3. Beauty in Dress.—Beauty in dress is a good thing, rail at it who may. But it is a lower beauty, for which a higher beauty should not be sacrificed. They love dresses too much who give it their first thought, their best time, or all their money; who for it neglect the culture of their mind or heart, or the claims of others on their service; who care more for their dress than their disposition; who are troubled more by an unfashionable bonnet than a neglected duty.

4. Simplicity of Dress.—Female lovliness never appears to so good advantage as when set off by simplicity of dress. No artist ever decks his angels with towering feathers and gaudy jewelry; and our dear human angels—if they would make good their title to that name—should carefully avoid ornaments, which properly belong to Indian squaws and African princesses. These tinselries may serve to give effect on the stage, or upon the ball room floor, but in daily life there is no substitute for the charm of simplicity. A vulgar taste is not to be disguised by gold or diamonds. The absence of a true taste and refinement of delicacy cannot be compensated for by the possession of the most princely fortune. Mind measures gold, but gold cannot measure mind. Through dress the mind may be read, as through the delicate tissue the lettered page. A modest woman will dress modestly; a really refined and intelligent woman will bear the marks of careful selection and faultless taste.

5. People of Sense.—A coat that has the mark of use upon it, is a recommendation to the people of sense, and a hat with too much nap, and too high lustre, a derogatory circumstance. The best coats in our streets are worn on the backs of penniless fops, broken down merchants, clerks with pitiful salaries, and men that do not pay up. The heaviest gold chains dangle from the fobs of gamblers and gentlemen of very limited means; costly ornaments on ladies, indicate to the eyes that are well opened, the fact of a silly lover or husband cramped for funds.

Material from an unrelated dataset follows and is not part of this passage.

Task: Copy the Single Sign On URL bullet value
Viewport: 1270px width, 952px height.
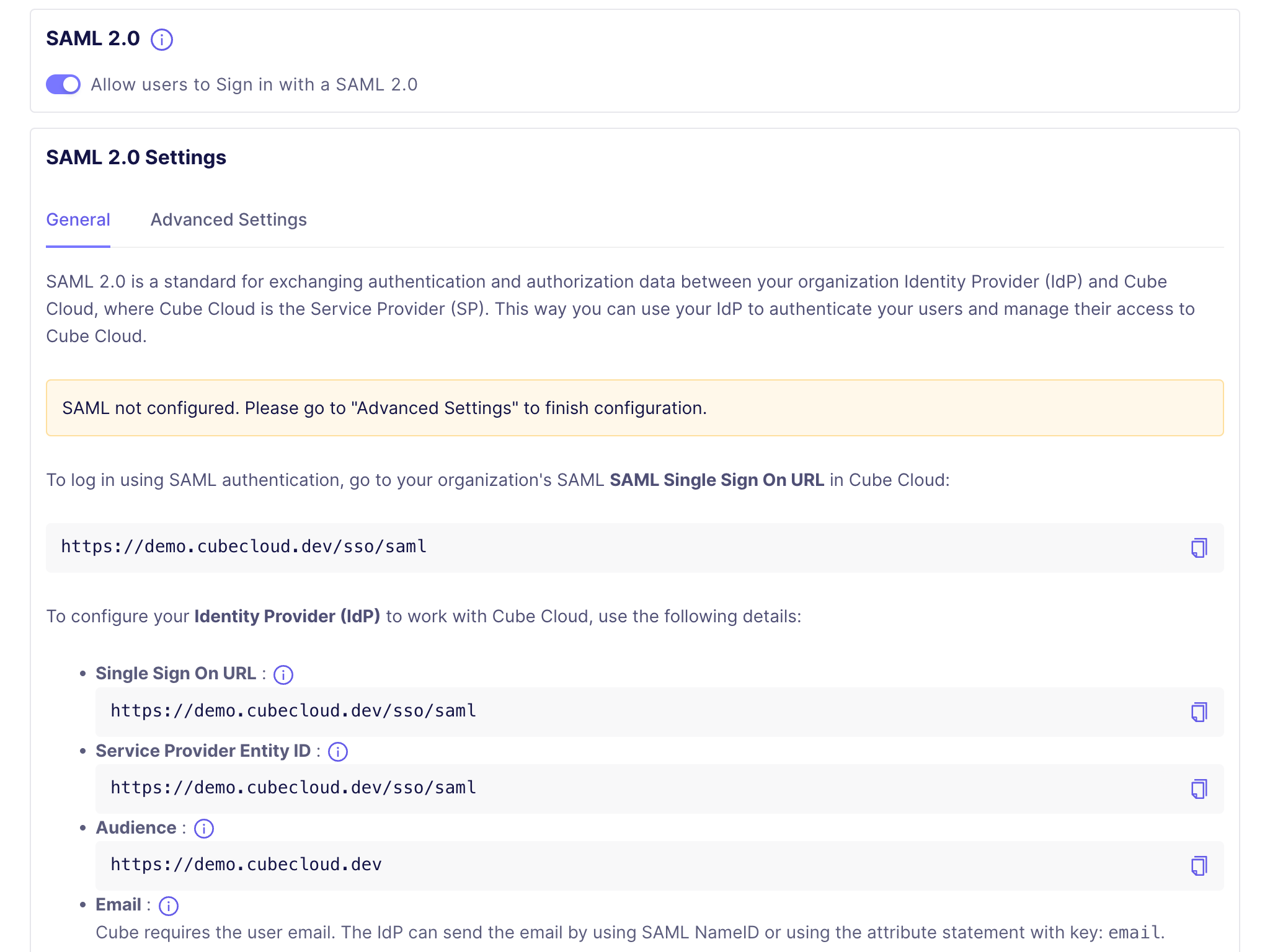Action: (x=1199, y=712)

6. Plain and Neat.—When a pretty woman goes by in plain and neat apparel, it is the presumption that she has fair expectations, and a husband that can show a balance in his favor. For women are like books,—too much gilding makes men suspicious, that the binding is the most important part. The body is the shell of the soul, and the dress is the husk of the body; but the husk generally tells what the kernel is. As a fashionably dressed young lady passed some gentlemen, one of them raised his hat, whereupon another, struck by the fine appearance of the lady, made some inquiries concerning her, and was answered thus: "She makes a pretty ornament in her father's house, but otherwise is of no use."

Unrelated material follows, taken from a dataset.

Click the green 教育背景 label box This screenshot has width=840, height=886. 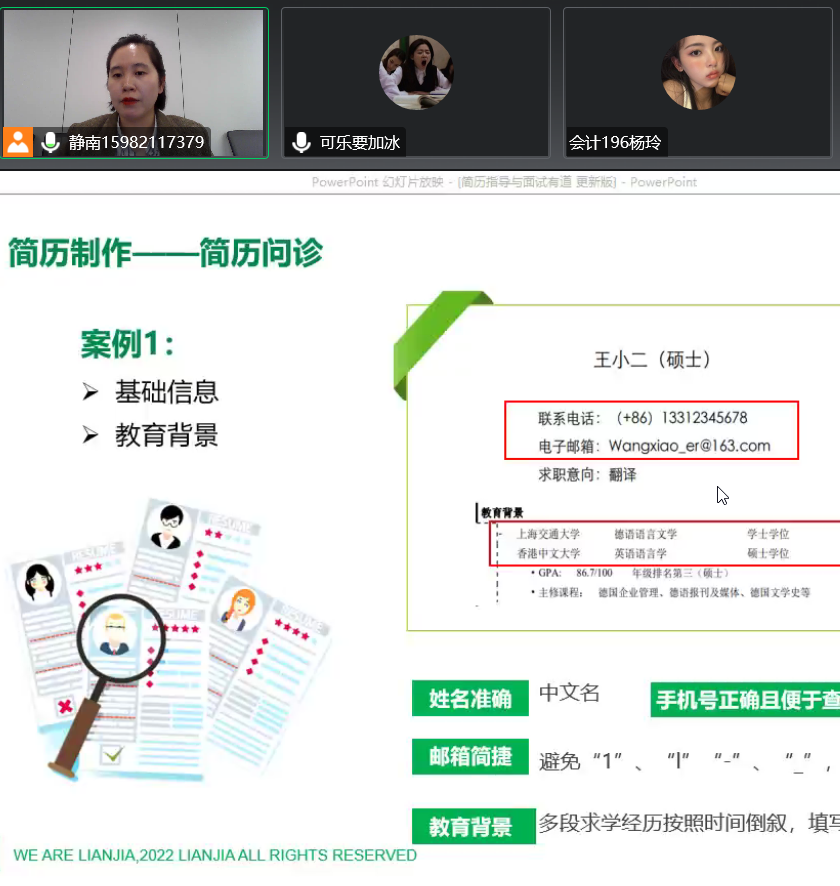(x=470, y=827)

7. The Richest Dress.—The richest dress is always worn on the soul. The adornments that will not perish, and that all men most admire, shine from the heart through this life. God has made it our highest, holiest duty, to dress the souls he has given us. It is wicked to waste it in frivolity. It is a beautiful, undying, precious thing. If every young woman would think of her soul when she looks in the glass, would hear the cry of her naked mind when she dallies away her precious hours at her toilet, would listen to the sad moaning of her hollow heart, as it wails through her idle, useless life, something would be done for the elevation of womanhood.

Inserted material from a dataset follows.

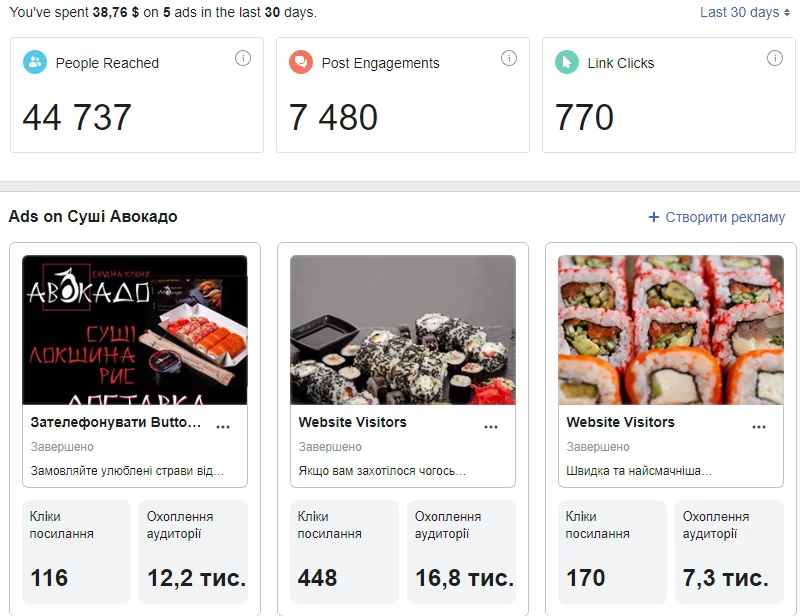Click the plus icon next to Створити рекламу
Screen dimensions: 800x616
654,217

8. Dressing Up.—Compare a well-dressed body with a well-dressed mind. Compare a taste for dress with a taste for knowledge, culture, virtue, and piety. Dress up an ignorant young woman in the "height of fashion"; put on plumes and flowers, diamonds and gewgaws; paint her face, girt up her waist, and I ask you, if this side of a painted and feathered savage you can find anything more unpleasant to behold. And yet such young women we meet by the hundred every day on the street and in all our public places. It is awful to think of.

9. Dress Affects our Manners.—A man who is badly dressed, feels chilly, sweaty, and prickly. He stammers, and does not always tell the truth. He means to, perhaps, but he can't. He is half distracted about his pantaloons, which are much to short, and are constantly hitching up; or his frayed jacket and crumpled linen harrow his soul, and quite unman him. He treads on the train of a lady's dress, and says, "Thank you", sits down on his hat, and wishes the "desert were his dwelling place."